<東北の本棚>世界遺産を学ぶ 日本の文化遺産から
[レビュアー] 河北新報
世界遺産の登録は大きな注目を集める一方、登録への道のりや意義が十分理解されているとは言いがたい。本書は2011年に登録された岩手・平泉の文化遺産などを例として、審議の過程で浮かんだ課題や地域との関わりを考える。
13年、東北大東北アジア研究センターが仙台市で開いた公開講演会に基づき、研究者2人の講演と1人の論文をまとめた。
1972年以降、1000件を超える世界遺産が登録された。当初は西欧の石造りの建築に評価が偏ったため批判を浴び、木材や土を用いた法隆寺や姫路城などの登録につながった。

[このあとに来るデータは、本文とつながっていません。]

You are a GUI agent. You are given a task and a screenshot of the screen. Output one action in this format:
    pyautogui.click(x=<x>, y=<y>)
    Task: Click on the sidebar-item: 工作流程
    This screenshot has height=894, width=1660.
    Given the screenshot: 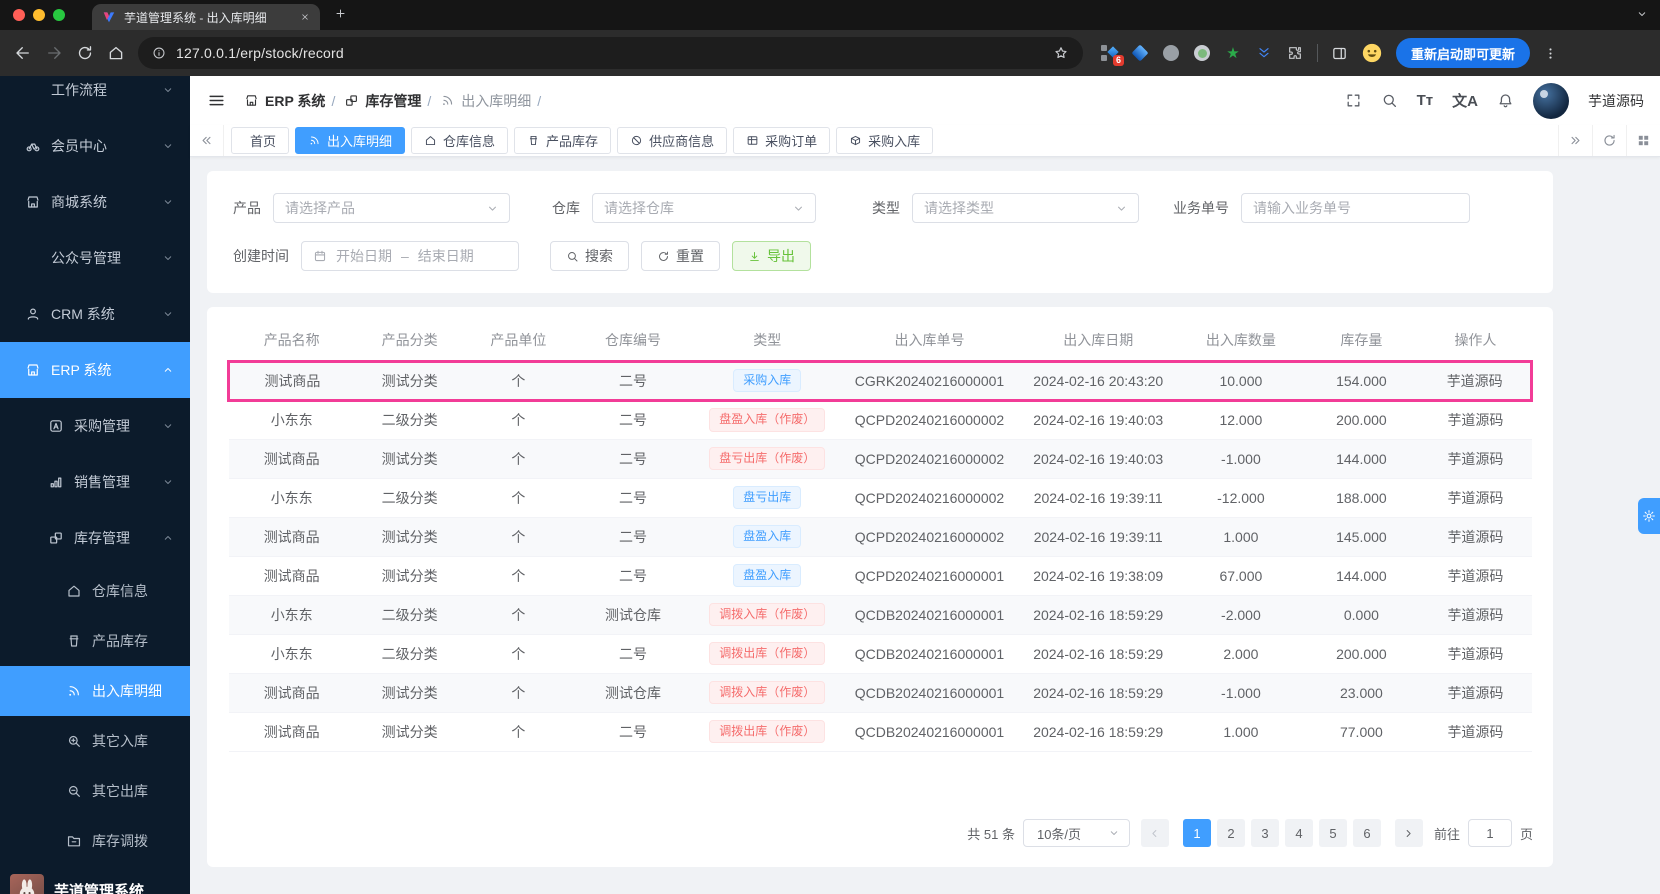 What is the action you would take?
    pyautogui.click(x=95, y=97)
    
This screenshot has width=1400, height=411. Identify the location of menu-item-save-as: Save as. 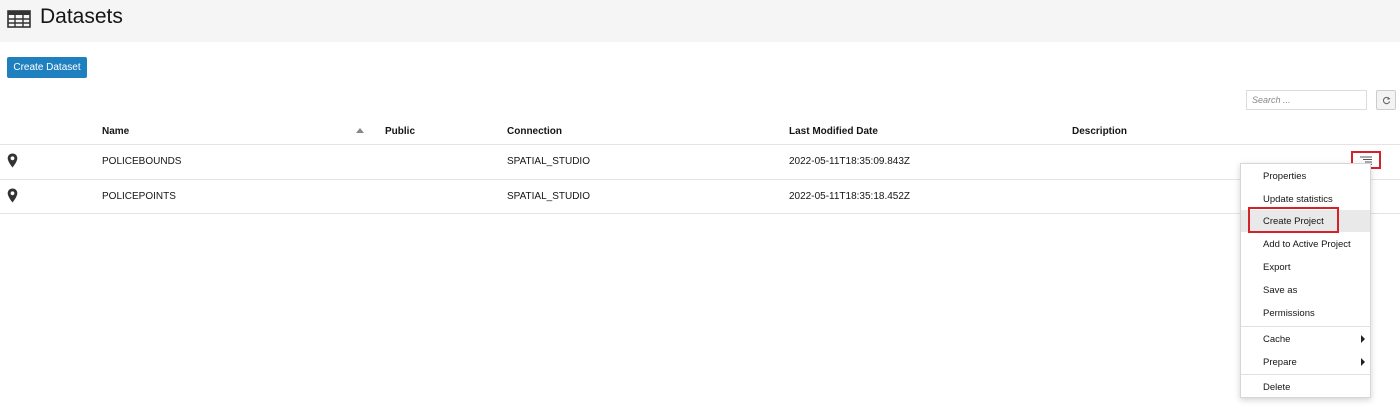
(1306, 290).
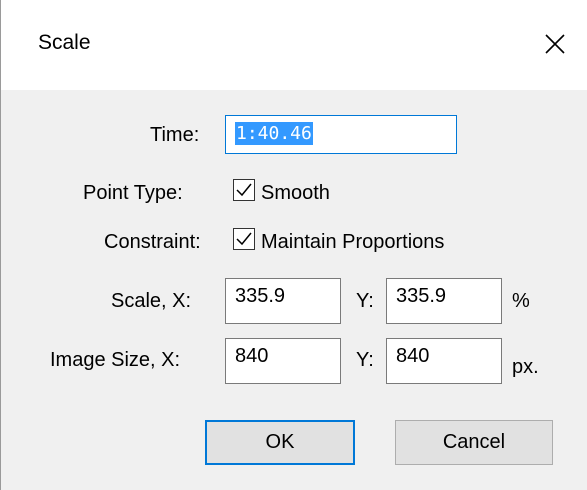  Describe the element at coordinates (353, 242) in the screenshot. I see `maintain-proportions-label: Maintain Proportions` at that location.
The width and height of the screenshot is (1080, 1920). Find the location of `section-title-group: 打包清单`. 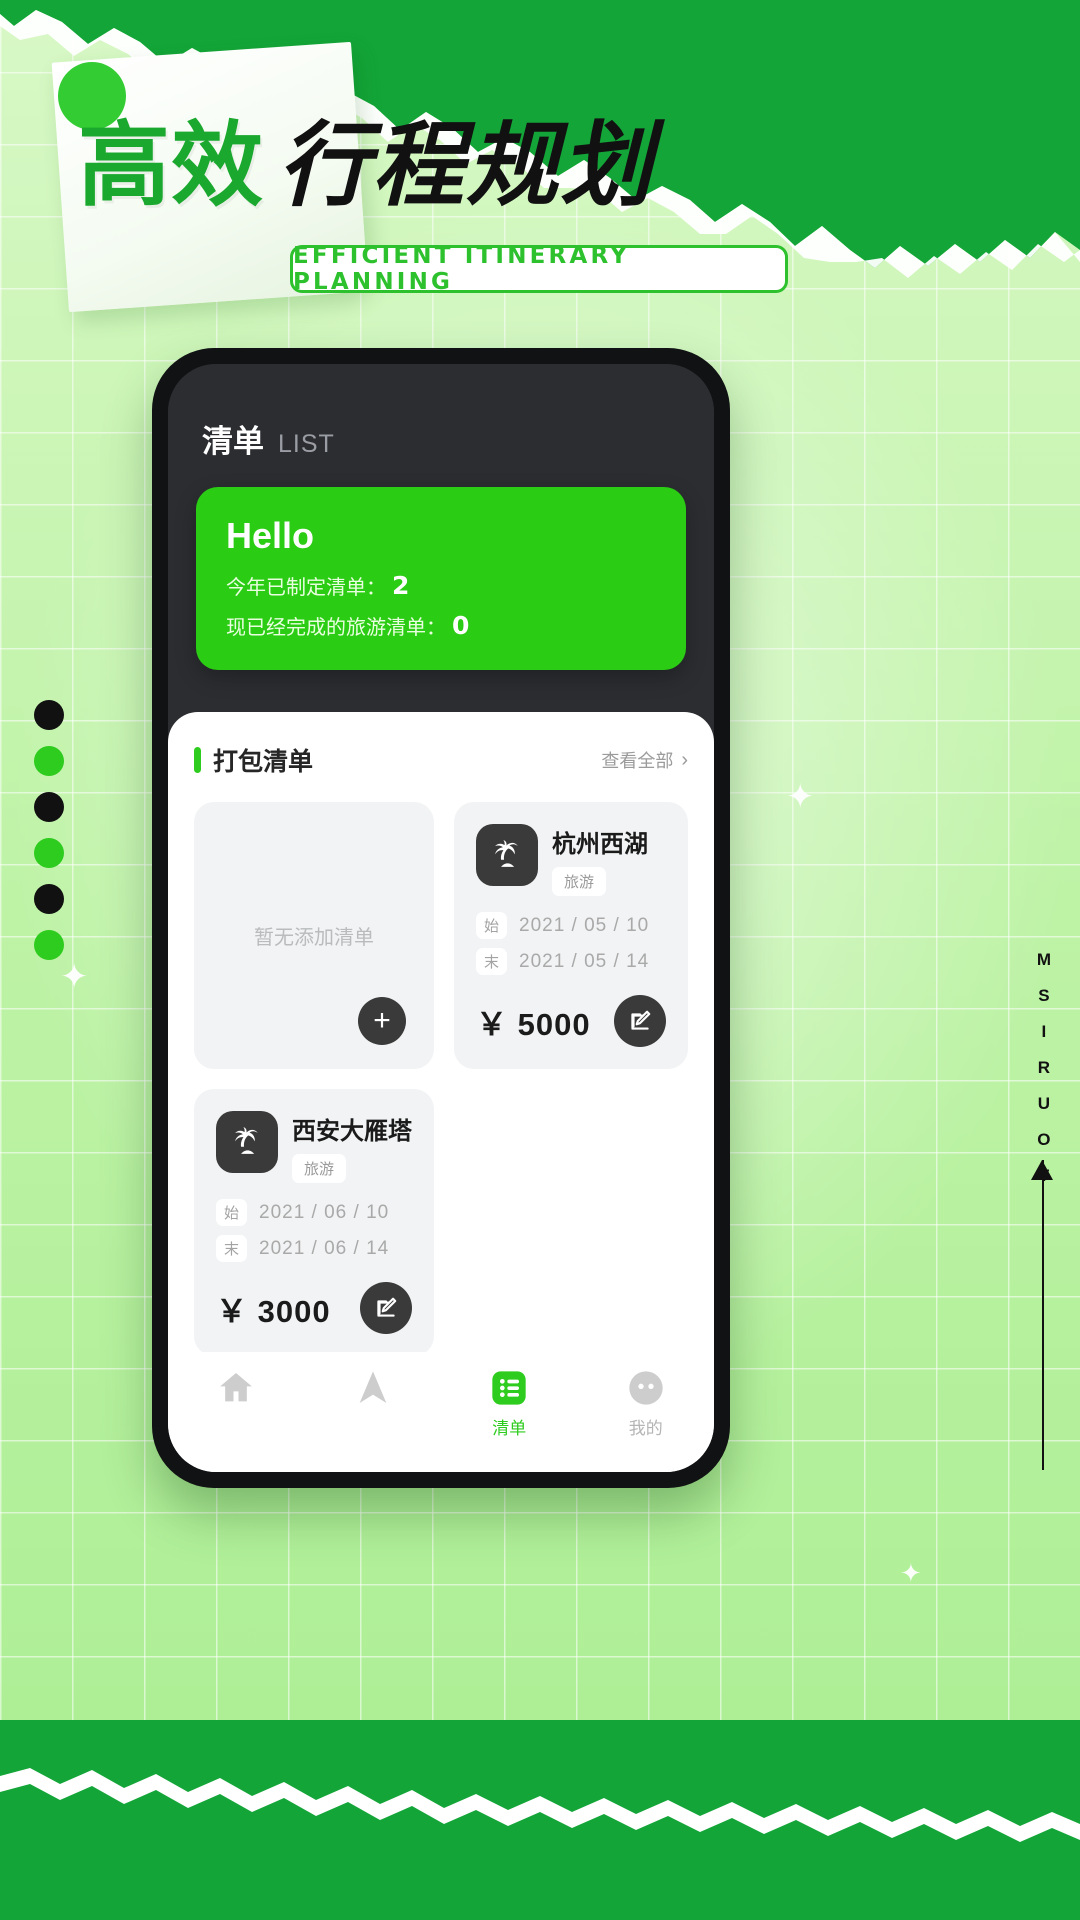

section-title-group: 打包清单 is located at coordinates (254, 760).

こうした経緯を踏まえて入間田宣夫・東北大名誉教授は「(審議機関は)進化のプロセスの真っただ中にある」と指摘。「進化を後押しするためにも、平泉の文化遺産に不可欠な柳之御所遺跡などの追加登録を実現すべきだ」と強調する。
島根・石見銀山遺跡は07年に登録。仲野義文・石見銀山資料館長は「地道な学術調査に加え、住民たちが銀山町に暮らすアイデンティティーを受け継ぎ、登録に結び付いた」と語る。
荒武賢一朗・東北大准教授は文化財の保全と観光振興の思惑がぶつかる問題について「なぜ世界遺産は重要なのか共有することが大切だ」と述べる。